* JOB: Please rewrite the part of the Marriage Material review that opens with the words containing "It's easy to" and closes with "the promised prize.", putting "the perfect partner" wherever "Mr Right" appears.

Eye For Film >> Movies >> Marriage Material (2018) Film Review
Reviewed by: Jennie Kermode
Have you ever screwed up a romantic relationship by saying too much, or by saying it too soon? As soon as Leah (Gwen Hollander) begins her meticulously planned musical marriage proposal, you'll know it isn't going to end the way she hopes. This isn't the first time, either. Her parents are relieved when she agrees to let them drop her off at the retreat, pleased that she's finally ready to make a few changes - because, as it is later explained, one just can't be Jewish and single.
It's easy to recognise how one might be making mistakes, but just how far ought one to be ready to change in order to attract Mr Right? Leah is told almost straight away that she's 'too alpha'. She needs to learn to let men take the lead, to smile more, to take care of day to day tasks on their behalf, to lie flat on her back to have sex - and, of course, not to have sex a all until she gets that all-important ring. This we learn through a series of musical routines which, together with the fierce charisma of leader Yenta (Laura Gardner), effectively establish the atmosphere of a cult. It is, nevertheless, a situation in which the initially wary Leah is willing to give ground, because she's so anxious for the promised prize.

* GIVEN DATA:
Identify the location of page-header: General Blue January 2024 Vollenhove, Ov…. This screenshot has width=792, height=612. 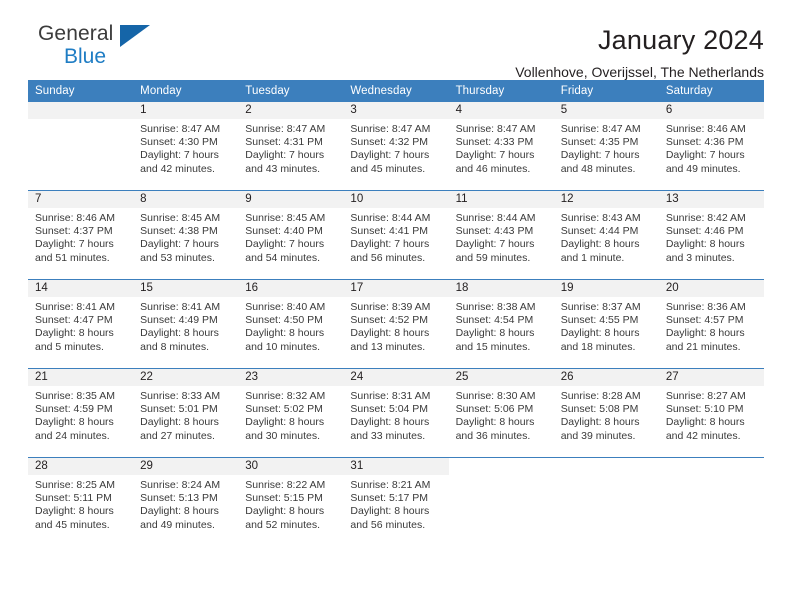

* TASK OUTPUT:
It's easy to recognise how one might be making mistakes, but just how far ought one to be ready to change in order to attract the perfect partner? Leah is told almost straight away that she's 'too alpha'. She needs to learn to let men take the lead, to smile more, to take care of day to day tasks on their behalf, to lie flat on her back to have sex - and, of course, not to have sex a all until she gets that all-important ring. This we learn through a series of musical routines which, together with the fierce charisma of leader Yenta (Laura Gardner), effectively establish the atmosphere of a cult. It is, nevertheless, a situation in which the initially wary Leah is willing to give ground, because she's so anxious for the promised prize.